Methods: 6 patients diagnosed with Int/High myelodysplastic syndrome between May 15 2014 and May 5 2015 who received micro-transplantation were enrolled in our study. Their diagnoses were defined by the FAB and WHO criteria, including 1 patient with RARS, 2 with RCMD, 1 with RAEB-1, 1 with RAEB-2 and 1 with CMML. Among them, one patient with RCMD was diagnosed as secondary MDS who received radiotherapy with lung cancer. According to IPSS, 2 patients with Int-1 risk group, 1 patients with In-2, and 3 patients with high risk group. 4/6 presented with complex karyotype, 3/6 with P53 mutation and 1/6 with mutation of ASXL1 and DNMT3. Before receiving micro-transplantation, the treatment of 4 patients were unsuccessful: one patient with RARS who received supportive therapy and vitamin B6 for 18 month was still dependent on RBC transfusion, with hemoglobin between 39g/l and 50g/l, and his iron overloading was severe; one patients with RCMD who received decitabine therapy and acquired hematopoietic improvement; one patient with CMML received induction chemotherapy of CAG and did not present with PR or hematologic improvement; one patient with RAEB-2 achieved CR after the first cycle of decitabine therapy (20mg/m2*5d) and relapsed after the next three courses. Before the micro-transplantion, remission induction chemotherapy consisted of intra- venous infusion of decitabine (25mg/m2) for 4 days (-9,-8,-7,-6), cytarabine (235mg/m2) for 3 days (-5, -4, -3). For one patients with RAEB-2, we increased the dose of cytarabine to 1g/m2, q12h for 3 days (-5, -4, -3). Among the 3 patients with high risk IPSS scores, 2 patients who presented with P53 mutation additionally received another Idarubicin (10mg) or VP-16 (100mg).

Results: The median number of donor peripheral blood mononuclear cells was 4.26*10E8/kg (range:2.55-6.18), and the median number of CD34+ cells was 1.275*10E8/kg (range:0.85-1.6). The median time of patients with NE ≥0.5×109/L was 13 ( range:10-18) days, and median time of Plt≥20×109/L was 13 ( range:11-16) days. After miro-transplantation, bone marrow test indicated that all the six patients received CR, and their karyotype and molecular mutation became negative. Peripheral blood routine test suggested the significant hematopoietic improvement, and the STR was between 1.3% and 7.8%. No patients presented with acute GVHD, and all the six patients were alive until now, with median follow-up time after micro-transplantation was 6 months (2-14month).

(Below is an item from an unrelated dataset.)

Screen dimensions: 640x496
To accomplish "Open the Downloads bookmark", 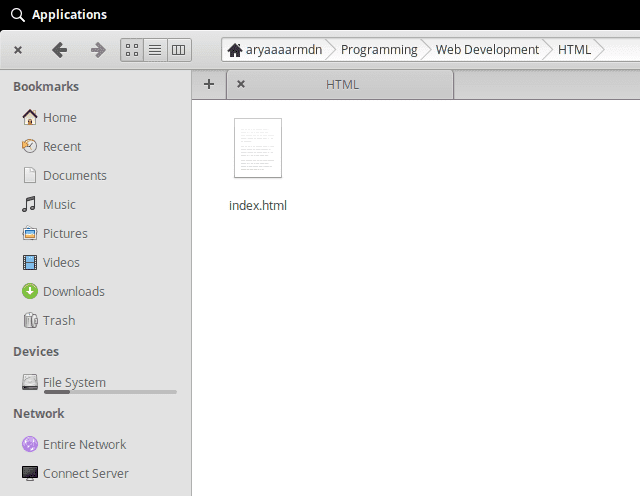I will click(x=73, y=291).
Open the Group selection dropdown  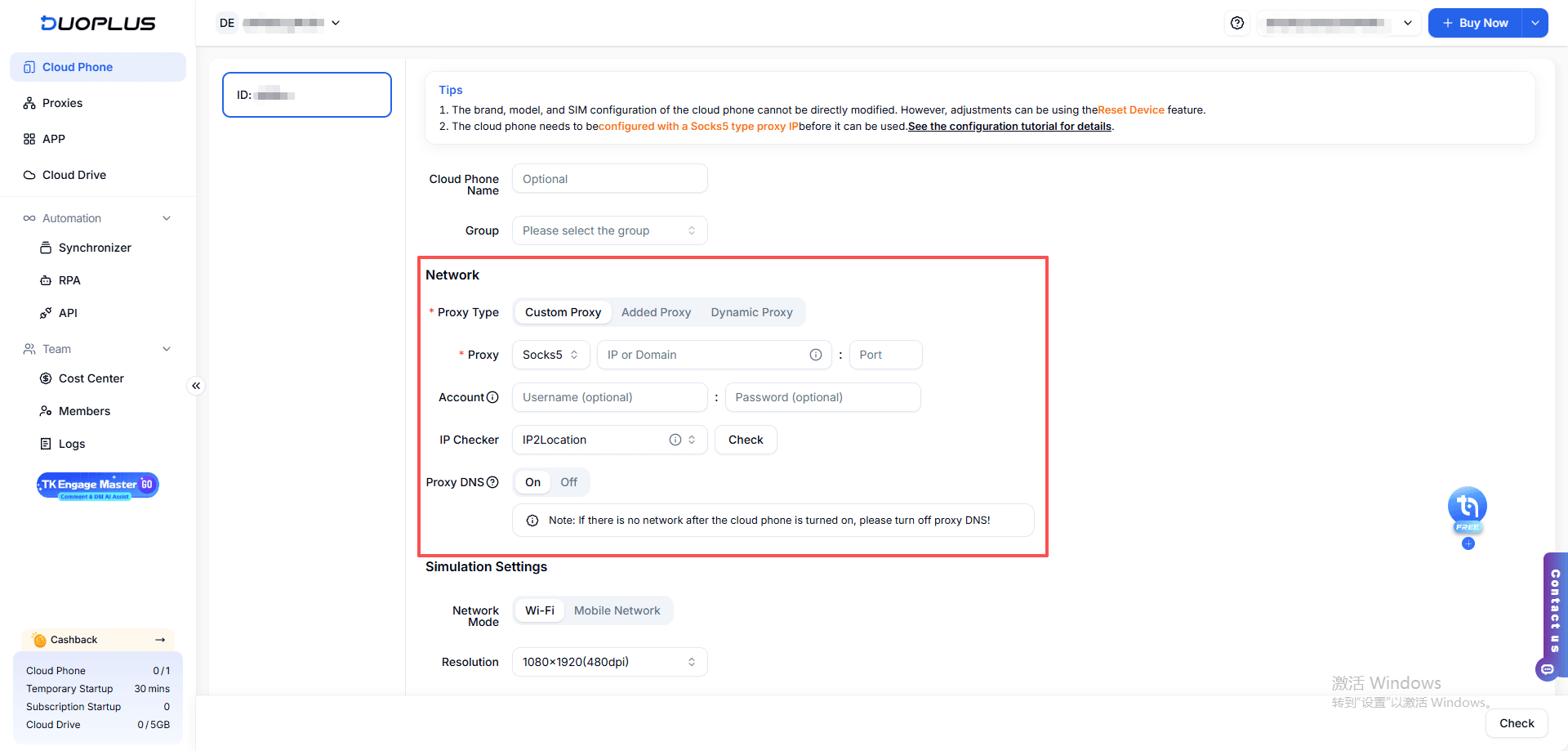(609, 230)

Conclusion: In present study, micro-transplantation therapy achieved a promising outcome in patients with Int /High risk MDS, all patients achieved hematopoietic improvement and no patients died for severe infection or GVHD. For MDS patients, those with older age, without HLA-matched donor, or with poor performance status who can not tolerated the blative or reduced intensity conditioning, micro-transplantation may be a new choice. Considering the small number of patients and different conditioning therapy we used before micro-transplantation in our study, further study may been needed to verify our findings.